» Data shown

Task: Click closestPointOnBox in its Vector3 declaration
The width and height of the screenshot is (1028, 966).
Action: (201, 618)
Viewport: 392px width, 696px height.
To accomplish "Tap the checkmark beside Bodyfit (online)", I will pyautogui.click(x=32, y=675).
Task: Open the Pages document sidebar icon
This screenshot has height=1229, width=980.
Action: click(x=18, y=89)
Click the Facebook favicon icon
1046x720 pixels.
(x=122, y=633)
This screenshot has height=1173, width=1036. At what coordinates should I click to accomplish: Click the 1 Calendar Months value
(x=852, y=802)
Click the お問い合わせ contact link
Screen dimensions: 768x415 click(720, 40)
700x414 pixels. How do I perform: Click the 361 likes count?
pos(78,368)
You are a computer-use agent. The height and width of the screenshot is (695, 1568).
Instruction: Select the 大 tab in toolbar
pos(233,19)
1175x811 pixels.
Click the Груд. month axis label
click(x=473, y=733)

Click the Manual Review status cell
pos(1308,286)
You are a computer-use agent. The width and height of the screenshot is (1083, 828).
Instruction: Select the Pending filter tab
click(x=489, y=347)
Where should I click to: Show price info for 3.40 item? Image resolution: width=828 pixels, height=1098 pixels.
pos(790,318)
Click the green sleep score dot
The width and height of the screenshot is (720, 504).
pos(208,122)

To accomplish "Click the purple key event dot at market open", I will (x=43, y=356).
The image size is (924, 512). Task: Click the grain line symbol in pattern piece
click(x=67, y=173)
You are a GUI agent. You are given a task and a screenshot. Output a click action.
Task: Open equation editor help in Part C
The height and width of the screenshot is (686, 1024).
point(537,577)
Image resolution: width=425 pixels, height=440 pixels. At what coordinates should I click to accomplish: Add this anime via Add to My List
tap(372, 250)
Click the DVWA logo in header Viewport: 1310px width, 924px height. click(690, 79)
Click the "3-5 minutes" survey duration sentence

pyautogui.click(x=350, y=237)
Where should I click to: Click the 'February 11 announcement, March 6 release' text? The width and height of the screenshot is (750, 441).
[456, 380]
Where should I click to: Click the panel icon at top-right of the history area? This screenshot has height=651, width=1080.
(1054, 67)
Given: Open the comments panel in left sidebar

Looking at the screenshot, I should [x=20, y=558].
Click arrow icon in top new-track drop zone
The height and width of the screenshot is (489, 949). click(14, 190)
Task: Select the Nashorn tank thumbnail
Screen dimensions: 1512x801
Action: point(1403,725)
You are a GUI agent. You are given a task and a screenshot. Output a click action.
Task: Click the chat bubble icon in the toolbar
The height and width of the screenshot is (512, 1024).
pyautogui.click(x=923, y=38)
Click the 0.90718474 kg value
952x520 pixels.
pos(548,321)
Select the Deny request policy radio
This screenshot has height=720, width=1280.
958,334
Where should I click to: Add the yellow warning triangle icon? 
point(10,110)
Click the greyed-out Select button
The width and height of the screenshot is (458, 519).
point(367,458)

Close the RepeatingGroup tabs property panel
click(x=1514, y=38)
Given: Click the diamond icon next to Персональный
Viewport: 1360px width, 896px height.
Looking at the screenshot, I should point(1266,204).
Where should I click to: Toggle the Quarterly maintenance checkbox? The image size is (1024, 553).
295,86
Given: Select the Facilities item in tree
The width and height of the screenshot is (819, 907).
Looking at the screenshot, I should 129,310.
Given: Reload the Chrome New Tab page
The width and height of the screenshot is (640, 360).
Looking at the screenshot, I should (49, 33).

» Exercise
Each line in the records that carries "agent" must be copied out.

» Solution for this problem
You are a computer-use agent. The height and width of the screenshot is (695, 1568).
You are a computer-use agent. The width and height of the screenshot is (1083, 828).
You are a GUI agent. You are given a task and a screenshot. Output a click action.
You are a GUI agent. You are given a task and a screenshot. Output a click action.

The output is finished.